Interview with Thomas Schweikert and Eames Demetrios

One of the most innovative chairs of the twentieth century has undergone a change in material. In close alignment with Vitra’s environmental mission, production of the Eames Plastic Chair switched to post-consumer recycled polypropylene in January 2024 – a resource that can be recycled again at the end of its lifespan.

In the following interview Vitra asks two significant experts about the material change, what it means for this classic icon, and also what technical challenges were encountered along the way. Eames Demetrios is Director of the Eames Office and one of five grandchildren of Charles and Ray Eames while Thomas Schweikert serves as the technical lead in sustainability and research at Vitra with more than 30 years’ experience in the company’s product development.

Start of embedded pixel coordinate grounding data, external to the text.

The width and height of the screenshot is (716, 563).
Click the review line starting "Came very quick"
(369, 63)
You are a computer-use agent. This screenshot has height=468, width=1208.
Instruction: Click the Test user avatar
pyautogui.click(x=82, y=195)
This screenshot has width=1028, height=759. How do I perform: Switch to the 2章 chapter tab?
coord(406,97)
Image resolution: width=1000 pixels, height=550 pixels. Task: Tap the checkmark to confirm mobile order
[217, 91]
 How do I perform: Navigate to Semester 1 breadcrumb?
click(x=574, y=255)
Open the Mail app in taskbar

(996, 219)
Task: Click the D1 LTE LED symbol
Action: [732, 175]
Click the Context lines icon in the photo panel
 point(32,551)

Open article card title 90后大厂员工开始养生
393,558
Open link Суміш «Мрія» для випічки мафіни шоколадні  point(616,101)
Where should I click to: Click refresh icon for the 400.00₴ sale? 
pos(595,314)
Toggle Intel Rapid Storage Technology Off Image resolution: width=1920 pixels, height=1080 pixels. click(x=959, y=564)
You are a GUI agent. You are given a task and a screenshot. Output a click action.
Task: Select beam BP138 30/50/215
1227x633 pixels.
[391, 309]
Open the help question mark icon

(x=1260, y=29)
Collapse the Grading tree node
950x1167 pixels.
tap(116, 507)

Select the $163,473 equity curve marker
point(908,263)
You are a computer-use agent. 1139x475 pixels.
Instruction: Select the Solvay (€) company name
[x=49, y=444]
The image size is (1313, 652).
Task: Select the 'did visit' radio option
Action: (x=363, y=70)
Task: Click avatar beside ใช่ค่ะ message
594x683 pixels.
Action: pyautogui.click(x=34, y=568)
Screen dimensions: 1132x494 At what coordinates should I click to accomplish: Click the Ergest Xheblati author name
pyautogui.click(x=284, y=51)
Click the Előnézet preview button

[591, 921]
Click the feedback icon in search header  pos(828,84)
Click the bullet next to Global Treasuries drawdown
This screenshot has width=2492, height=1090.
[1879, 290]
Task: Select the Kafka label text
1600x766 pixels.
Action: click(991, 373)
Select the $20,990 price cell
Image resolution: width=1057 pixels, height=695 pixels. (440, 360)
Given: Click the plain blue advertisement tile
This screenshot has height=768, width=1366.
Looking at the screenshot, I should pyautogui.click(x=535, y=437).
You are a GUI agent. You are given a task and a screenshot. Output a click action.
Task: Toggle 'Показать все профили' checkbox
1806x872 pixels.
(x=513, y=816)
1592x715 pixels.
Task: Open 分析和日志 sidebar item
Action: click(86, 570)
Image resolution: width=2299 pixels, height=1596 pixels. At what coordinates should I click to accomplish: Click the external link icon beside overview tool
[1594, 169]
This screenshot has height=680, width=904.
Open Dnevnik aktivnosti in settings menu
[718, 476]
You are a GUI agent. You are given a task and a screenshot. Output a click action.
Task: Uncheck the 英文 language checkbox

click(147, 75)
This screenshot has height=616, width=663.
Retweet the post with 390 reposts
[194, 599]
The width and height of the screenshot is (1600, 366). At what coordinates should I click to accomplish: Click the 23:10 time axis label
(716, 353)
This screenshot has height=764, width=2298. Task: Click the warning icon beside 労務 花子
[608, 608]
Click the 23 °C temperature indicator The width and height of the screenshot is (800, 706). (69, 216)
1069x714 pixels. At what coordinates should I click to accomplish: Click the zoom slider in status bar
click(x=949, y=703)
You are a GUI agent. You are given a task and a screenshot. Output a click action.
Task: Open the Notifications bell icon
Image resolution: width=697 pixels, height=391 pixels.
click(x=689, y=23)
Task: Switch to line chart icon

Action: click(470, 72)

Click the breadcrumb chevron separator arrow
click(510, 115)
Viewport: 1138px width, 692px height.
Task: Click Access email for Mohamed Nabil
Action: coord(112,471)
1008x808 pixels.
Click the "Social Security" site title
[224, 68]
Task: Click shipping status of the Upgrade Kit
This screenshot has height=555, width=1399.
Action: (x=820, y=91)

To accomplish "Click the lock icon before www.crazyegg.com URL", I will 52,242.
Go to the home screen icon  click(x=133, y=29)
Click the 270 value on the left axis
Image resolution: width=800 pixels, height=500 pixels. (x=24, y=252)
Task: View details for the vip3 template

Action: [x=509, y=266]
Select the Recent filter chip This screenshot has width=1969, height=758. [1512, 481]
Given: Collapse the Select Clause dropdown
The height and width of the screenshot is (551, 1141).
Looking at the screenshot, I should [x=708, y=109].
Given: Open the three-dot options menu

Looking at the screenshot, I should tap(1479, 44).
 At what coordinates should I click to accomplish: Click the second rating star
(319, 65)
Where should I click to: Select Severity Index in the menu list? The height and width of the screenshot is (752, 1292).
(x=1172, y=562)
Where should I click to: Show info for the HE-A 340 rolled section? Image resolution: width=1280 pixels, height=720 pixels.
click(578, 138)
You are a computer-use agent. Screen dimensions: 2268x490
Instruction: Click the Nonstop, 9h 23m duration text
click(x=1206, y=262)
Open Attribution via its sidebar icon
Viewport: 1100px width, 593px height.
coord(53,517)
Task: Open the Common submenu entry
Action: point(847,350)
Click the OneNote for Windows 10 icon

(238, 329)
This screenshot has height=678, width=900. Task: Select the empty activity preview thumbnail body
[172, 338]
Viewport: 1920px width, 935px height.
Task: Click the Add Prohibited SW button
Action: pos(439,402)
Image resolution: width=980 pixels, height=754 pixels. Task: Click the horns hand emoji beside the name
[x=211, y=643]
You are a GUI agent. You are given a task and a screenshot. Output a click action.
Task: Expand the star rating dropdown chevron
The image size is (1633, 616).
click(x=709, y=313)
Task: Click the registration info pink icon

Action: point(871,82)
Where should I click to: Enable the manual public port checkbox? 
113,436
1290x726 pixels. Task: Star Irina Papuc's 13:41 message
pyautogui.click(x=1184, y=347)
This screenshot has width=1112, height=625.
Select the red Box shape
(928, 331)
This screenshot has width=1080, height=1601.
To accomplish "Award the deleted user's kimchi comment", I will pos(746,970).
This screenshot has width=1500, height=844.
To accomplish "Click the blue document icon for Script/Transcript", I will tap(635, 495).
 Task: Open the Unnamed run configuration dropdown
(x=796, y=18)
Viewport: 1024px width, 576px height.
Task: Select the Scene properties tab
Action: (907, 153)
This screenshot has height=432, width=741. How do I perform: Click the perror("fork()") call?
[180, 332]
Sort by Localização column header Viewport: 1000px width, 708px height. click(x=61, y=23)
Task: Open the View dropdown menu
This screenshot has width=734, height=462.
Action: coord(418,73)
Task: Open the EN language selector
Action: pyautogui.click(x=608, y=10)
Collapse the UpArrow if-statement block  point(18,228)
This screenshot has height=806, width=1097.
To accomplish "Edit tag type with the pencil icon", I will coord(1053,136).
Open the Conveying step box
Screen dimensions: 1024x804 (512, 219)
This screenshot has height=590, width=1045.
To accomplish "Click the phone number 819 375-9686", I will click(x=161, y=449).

Thomas, let’s start from the beginning. Until the end of last year, the Eames Plastic Chair was available in standard polypropylene. In collaboration with the Eames Office, this is the third material changeover project Vitra has undertaken since the Eames Shell Chair was first introduced in 1950. When did Vitra decide to change the material again and what led to the decision to use post-consumer recycled polypropylene instead of virgin polypropylene?

TS: At Vitra, materials are a preeminent concern as their sourcing, processing and use in products constitute about 80% of the company’s overall carbon footprint (cf. 2022 Vitra carbon footprint). That’s why Vitra strives to utilise materials that are as sustainable and low impact as possible. The material changeover for the Eames Plastic Chair started around two years ago. My main responsibility at Vitra is to have a ‘sustainable’ outlook on the portfolio of designs and track products where we see an opportunity to switch to a more sustainable and low-impact alternative. We naturally started with the most popular designs, which include the Eames Plastic Chair in polypropylene. Polypropylene is already a recyclable material – but our goal was also to produce the shell from a recycled material, which can then be recycled again at the end of its useful life.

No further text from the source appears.